§ Exercise
Resume the thread on checking Perl parameter datatypes from its last line, and carry it on in the same style.

**** Source

CODEWITHSUNDEEP
perl
Ghostff
Ghostff

Reputation: 1458

Perl get parameter datatype

Am trying to make a subroutine that replaces data depending on datatype: the problem is i can't get the datatype of the parameter, i used this: 

 sub replace {
      my ($search, $replacement, $subject) = @_;

      if (ref($search) eq "HASH") {
          print "r is a reference to a HASH.\n";
      }
      elsif (ref($search) eq "SCALAR") {
          print "r is a reference to a SCALAR.\n";
      }
      elsif (ref($search) eq "ARRAY") {
          print "r is a reference to a ARRAY.\n";
      }
  }

my $str = "Foo";
my @arr = ("Foo");

replace($str);
replace(@arr);

But none works. am really new to perl

Upvotes: 1

Views: 82

Answers (2)

zdim
zdim

Reputation: 66964

It is not stated what you want to do with it, but here's what is wrong with what you show.

The ref function shows the datatype of the reference subtmitted to it, or it returns an empty string if its argument isn't a reference at all.

So to get the expected behavior you should do

replace(\$str);
replace(\@arr);

Also, you need to add the test to your function

else (not ref $search)

********
**** Stored data

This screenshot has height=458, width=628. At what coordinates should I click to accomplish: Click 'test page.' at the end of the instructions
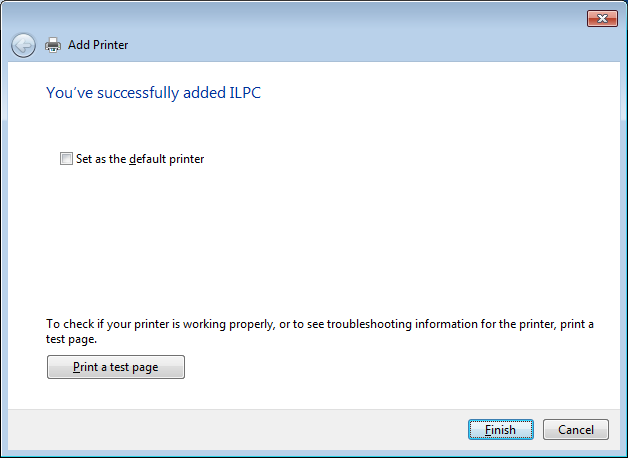point(71,340)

********

§ Response below
for when a submitted string is not a reference.

For completeness, I should also point out an issue, explained in the answer by stevieb. When you pass an array to a function, it receives it as a flat list of arguments. With your function you clearly do not want replace(@arr). They are assigned to your list of scalar variables in order, one element to each. (As soon as there is an array variable it all goes into it.) See, for example, this post.

Upvotes: 1

stevieb
stevieb

Reputation: 9306

ref() takes a reference to something, not the something itself. Here:

replace($str);
replace(@arr);

...you are sending in the something directly. Send in a reference to the something instead, by putting a \ in front of it (which says, "take a reference to this something"):

replace(\$str);
replace(\@arr);

Output:

r is a reference to a SCALAR.
r is a reference to a ARRAY.

Note also that in your replace() function, in this line:

my ($search, $replacement, $subject) = @_;

You are effectively asking for a scalar value as the thing to search, so passing in a list (array, hash etc) will clobber $replacement and $subject if the passed in list has more than one element, so you may want to do something like this to ensure you're getting the proper params, and nothing is clobbered unexpectedly:

sub replace {
    my ($search, $replacement, $subject) = @_;
    die "first arg must be a ref\n" if ! ref $search;

Of course, you can do further argument checking, but this'll ensure that the first parameter can only be a reference to something. Instead of die(), you can also just return so the program doesn't crash, or print or warn and then return.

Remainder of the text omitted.